[pacman-dev] [PATCH 2/5] Add unit tests for -Qk and -Qkk with missing files.
andrew.gregory.8 at gmail.com
Mon Dec 16 14:45:02 EST 2013
On 12/16/13 at 01:38pm, Jeremy Heiner wrote:
> On Sat, Dec 14, 2013 at 4:03 PM, Andrew Gregory
> <andrew.gregory.8 at gmail.com> wrote:
> > One of the main reasons I suggested adding install script support for
> > this was so that they would work the same as scripts run by pacman and
> > therefore be easy to write and understand. At the very least, they
> > should be run in root, not TMPDIR and honor env["scriptlet-shell"].
> > This should also be run with fakeroot (use -i and -s to save state
> > between invocations) and be run inside a fake chroot. The only
> > downside I see is the need to copy binaries into the test chroot. It
> > looks like your tests would require us to copy at least chown, chmod,
> > rm, touch, and ln into the chroot. Is there any problem with copying
> > the additional binaries?
> Hey Andrew, thanks for the code review! I obviously wrote these
> patches following the "less is more" principle. Every added line of
> code is a future potential headache. And if I don't have a solid
> use-case argument backing up my edits I'm not going to put my name up
> for blame.
> I can get my head around the argument that running scripts from the
> test root is much less surprising. That gives me what I need to put my
> name on that additional bit of code. But I don't have enough yet for
> me to feel comfortable taking responsibility for your other
> The --scriptlet-shell code makes zero sense to me. The help string in
> configure doesn't match the implementation. There is a hard-coded ref
> to '/bin/sh' in pmtest.generate, so it is guaranteed that 'bin/sh' is
> available under the test root. All --scriptlet-shell does is install a
> 2nd copy of '/bin/sh' under a different path, and maybe I'm missing
> something because that seems to accomplish nothing. What is the point
> of telling the test framework to use an alias? Anyway, I would feel
> uncomfortable submitting a patch that perpetuates this confusion, and
> I am unsure of how to resolve it (which would seem best done in its
> own patch set).
The alias isn't for the test runner, it's for pacman. If it didn't
exist, pacman wouldn't be able to find the configured SCRIPTLET_SHELL.
I was slightly mistaken in my original comment; which path should be
used for local scripts actually depends on whether or not they end up
being run in a chroot. Running in a chroot, they would use
--scriptlet-shell because we know it will be suitable to use for
scripts because pacman itself needs it. Outside a chroot, they should
continue using '/bin/sh' because that's what the sync scripts in the
tests currently get regardless of what scriptlet-shell refers to.
> I can see what the 'fake' commands accomplish for the binaries, but
> can't figure out a scenario where they would be of use for the test
> framework.

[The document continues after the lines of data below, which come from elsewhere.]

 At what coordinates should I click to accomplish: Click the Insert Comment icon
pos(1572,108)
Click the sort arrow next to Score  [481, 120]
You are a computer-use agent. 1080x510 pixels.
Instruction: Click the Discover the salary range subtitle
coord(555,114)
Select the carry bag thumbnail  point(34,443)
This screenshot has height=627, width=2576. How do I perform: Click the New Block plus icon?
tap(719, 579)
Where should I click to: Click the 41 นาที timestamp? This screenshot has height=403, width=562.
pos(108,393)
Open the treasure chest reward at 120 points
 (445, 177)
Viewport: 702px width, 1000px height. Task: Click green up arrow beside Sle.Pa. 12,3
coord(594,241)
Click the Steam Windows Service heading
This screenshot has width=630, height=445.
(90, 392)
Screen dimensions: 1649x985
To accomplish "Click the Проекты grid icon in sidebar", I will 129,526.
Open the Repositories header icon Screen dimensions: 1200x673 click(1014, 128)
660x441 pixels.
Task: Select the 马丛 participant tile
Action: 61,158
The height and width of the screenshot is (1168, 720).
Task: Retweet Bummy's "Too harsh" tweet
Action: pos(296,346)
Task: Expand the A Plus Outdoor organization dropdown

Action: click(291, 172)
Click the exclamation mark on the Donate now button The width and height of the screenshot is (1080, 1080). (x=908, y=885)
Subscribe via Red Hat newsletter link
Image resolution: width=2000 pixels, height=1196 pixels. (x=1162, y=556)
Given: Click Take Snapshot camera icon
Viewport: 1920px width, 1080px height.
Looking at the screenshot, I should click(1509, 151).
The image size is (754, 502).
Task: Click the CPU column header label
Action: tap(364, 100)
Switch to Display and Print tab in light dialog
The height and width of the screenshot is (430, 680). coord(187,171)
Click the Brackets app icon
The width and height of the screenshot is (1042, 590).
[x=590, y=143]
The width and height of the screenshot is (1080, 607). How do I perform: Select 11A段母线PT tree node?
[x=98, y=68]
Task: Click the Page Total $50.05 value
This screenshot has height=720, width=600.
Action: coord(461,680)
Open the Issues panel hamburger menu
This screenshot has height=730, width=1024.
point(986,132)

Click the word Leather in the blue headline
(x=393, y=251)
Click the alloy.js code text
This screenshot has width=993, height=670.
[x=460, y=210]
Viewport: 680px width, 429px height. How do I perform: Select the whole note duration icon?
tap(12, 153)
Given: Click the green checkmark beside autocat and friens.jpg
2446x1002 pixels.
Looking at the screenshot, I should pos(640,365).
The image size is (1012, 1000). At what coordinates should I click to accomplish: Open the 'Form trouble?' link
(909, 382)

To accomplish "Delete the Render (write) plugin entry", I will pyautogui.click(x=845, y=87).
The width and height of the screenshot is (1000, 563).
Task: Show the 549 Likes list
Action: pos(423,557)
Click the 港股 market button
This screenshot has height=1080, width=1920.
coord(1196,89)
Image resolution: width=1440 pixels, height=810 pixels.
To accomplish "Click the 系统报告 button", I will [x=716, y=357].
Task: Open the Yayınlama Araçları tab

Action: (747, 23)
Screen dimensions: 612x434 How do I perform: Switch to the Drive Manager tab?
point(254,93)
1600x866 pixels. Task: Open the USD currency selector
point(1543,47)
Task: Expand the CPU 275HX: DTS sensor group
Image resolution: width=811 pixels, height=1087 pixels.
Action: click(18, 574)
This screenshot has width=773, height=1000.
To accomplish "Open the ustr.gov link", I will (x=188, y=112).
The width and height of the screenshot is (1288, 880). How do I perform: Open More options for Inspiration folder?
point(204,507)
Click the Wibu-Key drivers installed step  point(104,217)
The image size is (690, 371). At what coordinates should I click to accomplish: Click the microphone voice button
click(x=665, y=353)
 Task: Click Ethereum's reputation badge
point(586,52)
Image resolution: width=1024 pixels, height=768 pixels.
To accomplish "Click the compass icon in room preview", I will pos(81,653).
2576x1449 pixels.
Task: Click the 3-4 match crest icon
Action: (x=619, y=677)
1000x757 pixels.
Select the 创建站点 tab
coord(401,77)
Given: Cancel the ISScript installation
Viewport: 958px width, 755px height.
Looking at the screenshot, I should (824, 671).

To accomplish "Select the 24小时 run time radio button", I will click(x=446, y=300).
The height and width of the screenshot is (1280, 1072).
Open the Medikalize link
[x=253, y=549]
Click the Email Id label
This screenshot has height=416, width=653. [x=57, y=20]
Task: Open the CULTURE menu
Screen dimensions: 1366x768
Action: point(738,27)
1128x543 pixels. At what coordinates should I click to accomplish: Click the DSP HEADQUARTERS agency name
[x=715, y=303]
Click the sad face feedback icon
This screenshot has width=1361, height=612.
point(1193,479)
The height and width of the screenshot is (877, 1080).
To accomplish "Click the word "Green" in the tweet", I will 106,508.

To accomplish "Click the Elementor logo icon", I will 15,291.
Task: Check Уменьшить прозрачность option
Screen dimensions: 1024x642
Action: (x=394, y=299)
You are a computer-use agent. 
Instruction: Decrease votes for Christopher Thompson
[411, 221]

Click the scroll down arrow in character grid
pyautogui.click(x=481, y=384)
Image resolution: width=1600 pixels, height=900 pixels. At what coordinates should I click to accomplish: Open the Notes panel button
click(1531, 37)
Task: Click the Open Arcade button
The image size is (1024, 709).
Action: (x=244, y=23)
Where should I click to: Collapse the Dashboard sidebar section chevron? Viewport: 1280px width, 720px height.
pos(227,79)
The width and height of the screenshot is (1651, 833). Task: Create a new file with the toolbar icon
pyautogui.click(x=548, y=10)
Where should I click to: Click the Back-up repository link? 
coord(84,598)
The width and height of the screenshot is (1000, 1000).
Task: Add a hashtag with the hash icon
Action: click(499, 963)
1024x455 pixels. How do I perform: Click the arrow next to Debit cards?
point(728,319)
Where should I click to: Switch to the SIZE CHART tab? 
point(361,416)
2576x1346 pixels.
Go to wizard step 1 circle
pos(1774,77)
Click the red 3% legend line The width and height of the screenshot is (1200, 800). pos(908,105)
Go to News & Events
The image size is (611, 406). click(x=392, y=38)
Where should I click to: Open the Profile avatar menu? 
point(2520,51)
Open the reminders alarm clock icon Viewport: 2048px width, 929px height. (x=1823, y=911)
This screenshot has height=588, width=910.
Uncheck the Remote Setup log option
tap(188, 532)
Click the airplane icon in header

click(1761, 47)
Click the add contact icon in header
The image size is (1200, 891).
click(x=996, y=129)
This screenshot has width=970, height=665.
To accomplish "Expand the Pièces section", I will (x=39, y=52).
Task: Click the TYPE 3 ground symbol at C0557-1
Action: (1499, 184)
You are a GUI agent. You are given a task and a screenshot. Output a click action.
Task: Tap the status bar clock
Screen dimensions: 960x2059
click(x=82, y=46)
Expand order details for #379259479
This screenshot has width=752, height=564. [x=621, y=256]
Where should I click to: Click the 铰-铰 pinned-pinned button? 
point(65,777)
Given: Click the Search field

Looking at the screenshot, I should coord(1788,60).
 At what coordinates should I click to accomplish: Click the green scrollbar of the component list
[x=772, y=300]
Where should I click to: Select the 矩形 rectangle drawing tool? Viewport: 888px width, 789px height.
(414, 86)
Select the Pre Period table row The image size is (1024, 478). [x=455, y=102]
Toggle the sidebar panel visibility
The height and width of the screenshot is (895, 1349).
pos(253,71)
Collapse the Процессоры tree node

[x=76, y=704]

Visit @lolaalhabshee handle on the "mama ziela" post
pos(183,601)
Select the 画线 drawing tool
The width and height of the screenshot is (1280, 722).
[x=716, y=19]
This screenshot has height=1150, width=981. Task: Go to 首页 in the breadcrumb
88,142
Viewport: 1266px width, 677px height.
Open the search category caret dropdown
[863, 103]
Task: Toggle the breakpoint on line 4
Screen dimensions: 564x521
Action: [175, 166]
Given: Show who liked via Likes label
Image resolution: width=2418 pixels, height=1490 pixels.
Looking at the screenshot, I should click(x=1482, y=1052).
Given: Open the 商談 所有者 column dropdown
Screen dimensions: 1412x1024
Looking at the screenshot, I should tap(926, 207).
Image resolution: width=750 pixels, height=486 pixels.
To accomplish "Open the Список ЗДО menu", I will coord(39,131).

These scripts are run in the phase of a test where the
> framework unpacks the 'local' stuff in preparation for eventually
> running the binaries. What commands would a test writer invoke during
> that phase which would need the 'fake' environment set up? I would
> feel weird submitting a patch that adds even the small complexity of
> the 'fake' commands without also submitting a positive test case that
> demonstrates it does what it is supposed to. And I don't know what
> that test case would be.
fakeroot will let you call chown in querycheck008.
Using a chroot allows us to use --scriptlet-shell, which we know will
be suitable for running scripts, instead of 'bin/sh' and improves
compatibility with the scripts run by pacman, which can contain
absolute paths. Though, paths in tests should generally be relative
anyway and I doubt we'll be moving away from using 'bin/sh' for sync
scripts anytime soon. The gains are fairly minor, so I'm not terribly
concerned about using a chroot.
> The downside you mention isn't nothing. Sure, the test filesystem gets
> built to RAM (typically), so copying all those extra commands for each
> test is pretty fast. But not copying is still faster. And simpler:
> there is the ongoing maintenance cost for the list of commands to be
> copied as new tests are written. Again, these scripts are explicitly
> written to be invoked during a specific phase, where it is known that
> a test root is being built, so what advantage is there to having this
> one little part of the test framework pretend that it doesn't know
> about the real root? Setting up that pretense just amounts to extra
> busywork with zero gain.
> I'm very willing to be convinced I've got it wrong. My familiarity
> with the code is increasing, but still a long way from where you are
> at. And if I don't yet know enough to see the use-case justifying the
> requested feature then I'm probably not the right one to trust to
> implement it correctly. The conservative approach seems to me to add
> only what is required by the current tests. It is always easier to add
> more complexity as more tests are written than it is to ever yank out
> code that doesn't seem to do anything but maybe one day will be used.